Source records:
▬▬▬▬▬▬▬▬▬▬
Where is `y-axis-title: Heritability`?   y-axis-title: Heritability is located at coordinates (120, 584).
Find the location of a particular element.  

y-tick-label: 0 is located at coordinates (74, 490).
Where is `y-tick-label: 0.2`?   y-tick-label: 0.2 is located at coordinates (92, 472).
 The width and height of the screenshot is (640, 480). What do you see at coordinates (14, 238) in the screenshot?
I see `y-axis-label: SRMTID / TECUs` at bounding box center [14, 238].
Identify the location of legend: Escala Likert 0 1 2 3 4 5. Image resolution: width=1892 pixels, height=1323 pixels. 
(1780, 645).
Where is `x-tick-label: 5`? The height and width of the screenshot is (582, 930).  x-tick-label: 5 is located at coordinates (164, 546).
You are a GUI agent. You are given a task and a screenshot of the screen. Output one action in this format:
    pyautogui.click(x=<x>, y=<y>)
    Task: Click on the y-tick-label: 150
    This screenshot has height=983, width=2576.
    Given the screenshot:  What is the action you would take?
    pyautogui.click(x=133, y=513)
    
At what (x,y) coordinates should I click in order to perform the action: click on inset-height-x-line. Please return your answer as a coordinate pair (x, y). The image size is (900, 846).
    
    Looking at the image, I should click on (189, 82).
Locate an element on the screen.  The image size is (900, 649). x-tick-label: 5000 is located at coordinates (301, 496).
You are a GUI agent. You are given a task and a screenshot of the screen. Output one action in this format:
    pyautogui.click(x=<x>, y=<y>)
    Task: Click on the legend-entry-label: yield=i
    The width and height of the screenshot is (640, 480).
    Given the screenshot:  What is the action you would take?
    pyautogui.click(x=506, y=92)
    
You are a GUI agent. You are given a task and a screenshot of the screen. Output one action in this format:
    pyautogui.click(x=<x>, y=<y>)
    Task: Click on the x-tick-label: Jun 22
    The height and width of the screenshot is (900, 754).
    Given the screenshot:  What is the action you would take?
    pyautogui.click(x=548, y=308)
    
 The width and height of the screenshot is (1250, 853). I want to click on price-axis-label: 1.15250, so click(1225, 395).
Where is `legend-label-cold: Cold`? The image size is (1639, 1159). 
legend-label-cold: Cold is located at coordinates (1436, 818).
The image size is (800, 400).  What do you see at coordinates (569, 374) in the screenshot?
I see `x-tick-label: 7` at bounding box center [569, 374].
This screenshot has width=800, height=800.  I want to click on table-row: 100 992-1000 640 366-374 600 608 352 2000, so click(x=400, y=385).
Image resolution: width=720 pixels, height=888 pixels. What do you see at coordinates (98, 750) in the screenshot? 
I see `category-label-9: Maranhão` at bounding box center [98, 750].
▬▬▬▬▬▬▬▬▬▬
### REQUIREMENT
Copy out the lines from the one containing "Identify the location" through the one containing "coordinates (164, 546).", with no changes.

### OUTPUT FOR THIS TASK
Identify the location of legend: Escala Likert 0 1 2 3 4 5. Image resolution: width=1892 pixels, height=1323 pixels. 
(1780, 645).
Where is `x-tick-label: 5`? The height and width of the screenshot is (582, 930).  x-tick-label: 5 is located at coordinates (164, 546).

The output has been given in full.